Consider a curve in $\mathbb{R}^3$ and its Frenet-Serret frame $(T,N,B)$. A calculation gives $$\frac d{ds} (T \times N)= T \times \frac {dN}{ds}.$$
Question: I read that this implies that $\frac d{ds} (T \times N)$ is orthogonal to $T.$ Why is it so?
On
I assume the term "versor" $\equiv$ "vector".
Note that
$\dfrac{d(T \times N)}{ds} = \dot T \times N + T \times \dot N, \tag 1$
where
$\dot T = \dfrac{dT}{ds} \tag 2$
and so forth. We have the Frenet-Serret equations
$\dot T = \kappa N \tag 3$
and
$\dot N = -\kappa T + \tau B; \tag 4$
substituting (3) into (1) yields
$\dfrac{d(T \times N)}{ds} = \kappa N \times N + T \times \dot N = T \times \dot N, \tag 5$
the calculation mentioned in the question itself; we further substitute (4) into (5):
$\dfrac{d(T \times N)}{ds} = T \times(-\kappa T + \tau B)$ $= -\kappa T \times T + \tau T \times B = -\tau N, \tag 6$
and thus
$T \cdot \dfrac{d(T \times N)}{ds} = -\tau T \cdot N = 0. \tag 7$
In short, $d(T \times N)/ds$, being proportional to $N$, is orthogonal to $T$. $OE\Delta$.
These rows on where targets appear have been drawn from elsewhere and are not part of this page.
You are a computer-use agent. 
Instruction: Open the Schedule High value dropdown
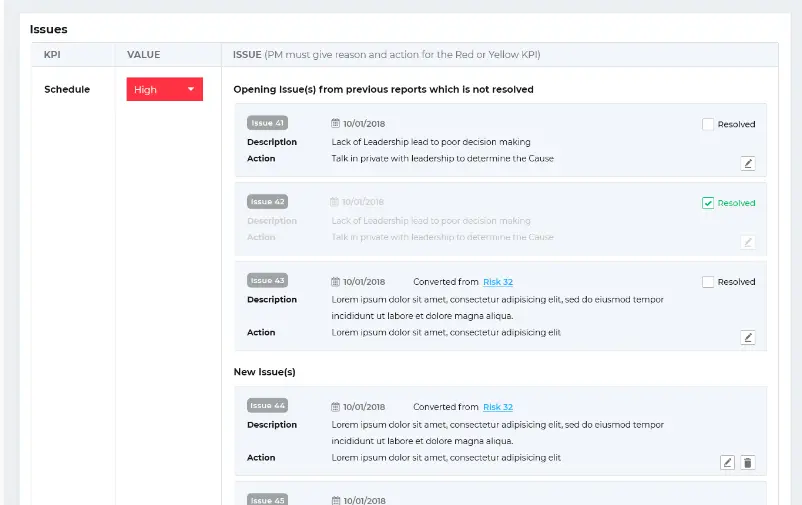tap(165, 90)
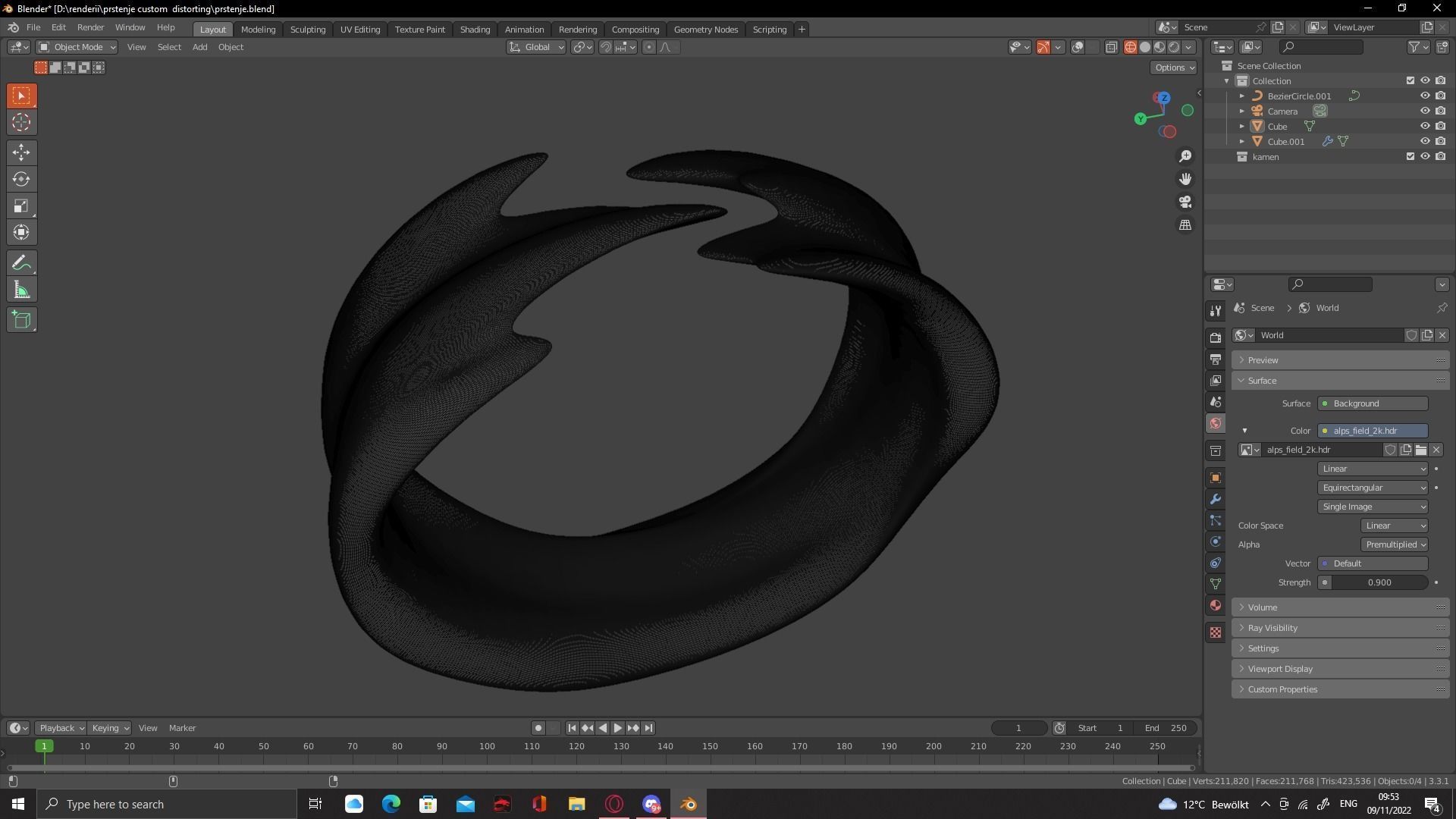This screenshot has height=819, width=1456.
Task: Toggle Camera visibility eye icon
Action: [x=1425, y=111]
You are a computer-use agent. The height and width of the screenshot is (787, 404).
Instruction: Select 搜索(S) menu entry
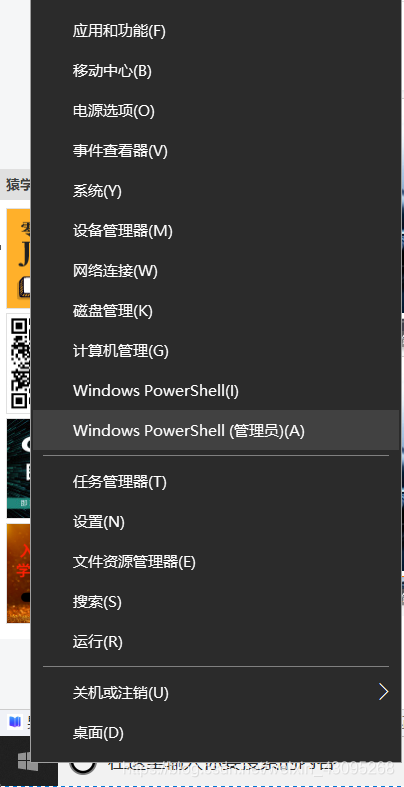216,602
Let $\times$ the vector cross product in $\mathbb{R}^3$ and $b,c\in \mathbb{R}^3$, then we have that $a:=b\times c$ is an orthogonal vector to the plane defined by the span of $b$ and $c$, therefore $T\times N'$ is orthogonal to both $T$ and $N':=\frac{\partial}{\partial s}N$.
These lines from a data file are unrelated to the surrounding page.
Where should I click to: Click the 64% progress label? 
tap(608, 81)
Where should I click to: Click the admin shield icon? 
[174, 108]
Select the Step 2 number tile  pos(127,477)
An elementary proof is given by: let $x=(x_1,x_2,x_3)$ and $y=(y_1,y_2,y_3)$ be vectors in $\mathbb{R}^3$ who coordinates are given by the standard orthonormal basis, then
$$ \langle x\times y, x \rangle=\langle (x_2y_3-x_3y_2,x_3y_1-y_3x_1,x_1y_2-y_1x_2),(x_1,x_2,x_3) \rangle\\ =\color{red}{x_1x_2y_3}\color{blue}{-x_1x_3y_2}+x_2x_3y_1\color{red}{-x_2x_1y_3}\color{blue}{+x_3x_1y_2}-x_3x_2y_1=0 $$ where $\langle \cdot ,\cdot \rangle$ is the standard dot product in $\mathbb{R}^3$.∎